▸ **やること**:
A. 引用文をもとに、次の問いに答えてください。
(i) 筑波批評社が昨年秋から参加しているイベントは何か。
(ii) 筑波批評社が作るコピー本は1冊いくらか。
(iii) 第七回文学フリマは「東浩紀ゼロアカ道場」の第何関門の舞台となるか。
B. 引用文の「前々から大学の友人たちと「筑」から「催による特別企画となります。」までを、一字も変えずにすべて出力してください。

▸ **引用文**:
□ □ □ □ □
前々から大学の友人たちと「筑波批評社」なる怪しげなサークルを作って批評ごっこをやっている、という話はここで何度か書いたのだけれど、11月9日、ここ数ヶ月の集大成とも言えるイベントがあります。

文章系の同人誌を持ち寄る即売会イベント「文学フリマ」。
その第7回が明日開催されます。筑波批評社は昨年秋からこのイベントに参加。1冊100円のコピー本を作って、銘々の書いた文章を世に出す場としてきました。

今回も『筑波批評2008秋号』と題し、文学フリマに出展する予定です。

が。が。が。9日は、9日だけは特別な1日になります。

文学フリマ - 文学フリマ公式サイト-お知らせ
新たな批評家の育成を目的とした「東浩紀ゼロアカ道場」。第七回文学フリマが、その第四関門の舞台となります!
なお今回はこれまでのゼロアカ道場の関門とは異なり、文学フリマ事務局と講談社BOX編集部との共催による特別企画となります。
□ □ □ □ □
▸ **項目一覧**:
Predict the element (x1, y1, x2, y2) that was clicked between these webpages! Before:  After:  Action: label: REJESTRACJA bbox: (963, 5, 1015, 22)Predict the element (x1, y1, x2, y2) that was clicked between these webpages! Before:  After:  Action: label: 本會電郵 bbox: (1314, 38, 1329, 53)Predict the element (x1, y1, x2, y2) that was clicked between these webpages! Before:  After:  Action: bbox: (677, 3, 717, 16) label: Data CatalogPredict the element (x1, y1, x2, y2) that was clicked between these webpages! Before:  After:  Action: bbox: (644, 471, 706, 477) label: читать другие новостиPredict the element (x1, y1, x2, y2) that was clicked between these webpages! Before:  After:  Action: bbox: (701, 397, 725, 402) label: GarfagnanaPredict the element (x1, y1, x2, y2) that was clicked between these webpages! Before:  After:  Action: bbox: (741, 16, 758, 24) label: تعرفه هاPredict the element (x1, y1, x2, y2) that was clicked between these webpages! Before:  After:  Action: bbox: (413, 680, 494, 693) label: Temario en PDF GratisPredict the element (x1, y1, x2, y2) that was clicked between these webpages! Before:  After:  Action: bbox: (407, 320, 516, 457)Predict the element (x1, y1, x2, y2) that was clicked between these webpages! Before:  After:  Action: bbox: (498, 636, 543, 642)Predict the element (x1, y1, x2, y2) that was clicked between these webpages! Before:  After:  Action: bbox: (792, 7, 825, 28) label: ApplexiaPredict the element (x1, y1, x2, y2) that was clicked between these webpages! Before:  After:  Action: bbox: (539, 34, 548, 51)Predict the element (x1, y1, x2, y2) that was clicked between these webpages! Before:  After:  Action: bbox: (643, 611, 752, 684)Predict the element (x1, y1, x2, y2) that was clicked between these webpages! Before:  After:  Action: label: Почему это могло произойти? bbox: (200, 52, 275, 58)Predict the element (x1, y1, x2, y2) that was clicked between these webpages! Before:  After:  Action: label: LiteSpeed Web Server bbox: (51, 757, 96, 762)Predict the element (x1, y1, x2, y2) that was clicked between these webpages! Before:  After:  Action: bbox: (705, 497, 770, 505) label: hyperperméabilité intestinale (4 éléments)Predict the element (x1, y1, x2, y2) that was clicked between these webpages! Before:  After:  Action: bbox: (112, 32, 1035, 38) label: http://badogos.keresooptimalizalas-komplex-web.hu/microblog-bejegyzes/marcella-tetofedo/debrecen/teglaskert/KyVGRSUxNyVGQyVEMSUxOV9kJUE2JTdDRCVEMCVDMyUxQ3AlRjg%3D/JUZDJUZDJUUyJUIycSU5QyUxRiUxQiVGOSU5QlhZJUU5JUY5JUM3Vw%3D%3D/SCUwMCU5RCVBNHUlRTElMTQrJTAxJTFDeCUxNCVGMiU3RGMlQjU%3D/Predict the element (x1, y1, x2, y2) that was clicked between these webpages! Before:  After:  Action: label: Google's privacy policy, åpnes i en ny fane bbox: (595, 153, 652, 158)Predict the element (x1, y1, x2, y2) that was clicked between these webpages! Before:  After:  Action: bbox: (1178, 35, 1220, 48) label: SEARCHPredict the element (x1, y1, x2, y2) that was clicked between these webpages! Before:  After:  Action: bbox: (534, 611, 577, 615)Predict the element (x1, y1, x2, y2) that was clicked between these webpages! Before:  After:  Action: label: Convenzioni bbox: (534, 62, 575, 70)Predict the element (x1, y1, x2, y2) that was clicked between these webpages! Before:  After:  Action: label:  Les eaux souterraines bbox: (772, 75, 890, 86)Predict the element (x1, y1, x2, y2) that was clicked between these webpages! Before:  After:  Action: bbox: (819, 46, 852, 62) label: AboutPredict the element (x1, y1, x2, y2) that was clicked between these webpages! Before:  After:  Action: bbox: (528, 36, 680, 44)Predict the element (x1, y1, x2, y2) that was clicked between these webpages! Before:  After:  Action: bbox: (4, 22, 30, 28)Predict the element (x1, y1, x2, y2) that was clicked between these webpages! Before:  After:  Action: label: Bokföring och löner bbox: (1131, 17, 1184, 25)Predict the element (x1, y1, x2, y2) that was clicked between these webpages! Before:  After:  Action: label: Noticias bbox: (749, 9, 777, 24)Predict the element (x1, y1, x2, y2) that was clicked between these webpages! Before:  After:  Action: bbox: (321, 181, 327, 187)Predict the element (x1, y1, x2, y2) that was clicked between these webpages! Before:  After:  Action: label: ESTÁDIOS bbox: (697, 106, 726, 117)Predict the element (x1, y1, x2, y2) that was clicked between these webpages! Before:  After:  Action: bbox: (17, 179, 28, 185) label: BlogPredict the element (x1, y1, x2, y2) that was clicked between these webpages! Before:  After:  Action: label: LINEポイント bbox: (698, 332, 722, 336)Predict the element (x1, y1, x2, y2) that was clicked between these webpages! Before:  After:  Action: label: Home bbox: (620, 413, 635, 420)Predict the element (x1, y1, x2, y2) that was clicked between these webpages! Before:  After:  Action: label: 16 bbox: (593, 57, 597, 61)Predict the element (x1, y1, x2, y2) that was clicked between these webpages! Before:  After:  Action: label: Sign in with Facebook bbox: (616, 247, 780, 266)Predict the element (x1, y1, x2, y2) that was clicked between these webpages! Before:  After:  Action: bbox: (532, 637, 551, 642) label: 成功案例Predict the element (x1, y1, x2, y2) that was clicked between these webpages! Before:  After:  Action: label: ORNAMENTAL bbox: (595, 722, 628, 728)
□ □ □ □ □
▸ **回答**:
A.
(i) 文学フリマ
(ii) 100円
(iii) 第四関門

B.
前々から大学の友人たちと「筑波批評社」なる怪しげなサークルを作って批評ごっこをやっている、という話はここで何度か書いたのだけれど、11月9日、ここ数ヶ月の集大成とも言えるイベントがあります。

文章系の同人誌を持ち寄る即売会イベント「文学フリマ」。
その第7回が明日開催されます。筑波批評社は昨年秋からこのイベントに参加。1冊100円のコピー本を作って、銘々の書いた文章を世に出す場としてきました。

今回も『筑波批評2008秋号』と題し、文学フリマに出展する予定です。

が。が。が。9日は、9日だけは特別な1日になります。

文学フリマ - 文学フリマ公式サイト-お知らせ
新たな批評家の育成を目的とした「東浩紀ゼロアカ道場」。第七回文学フリマが、その第四関門の舞台となります!
なお今回はこれまでのゼロアカ道場の関門とは異なり、文学フリマ事務局と講談社BOX編集部との共催による特別企画となります。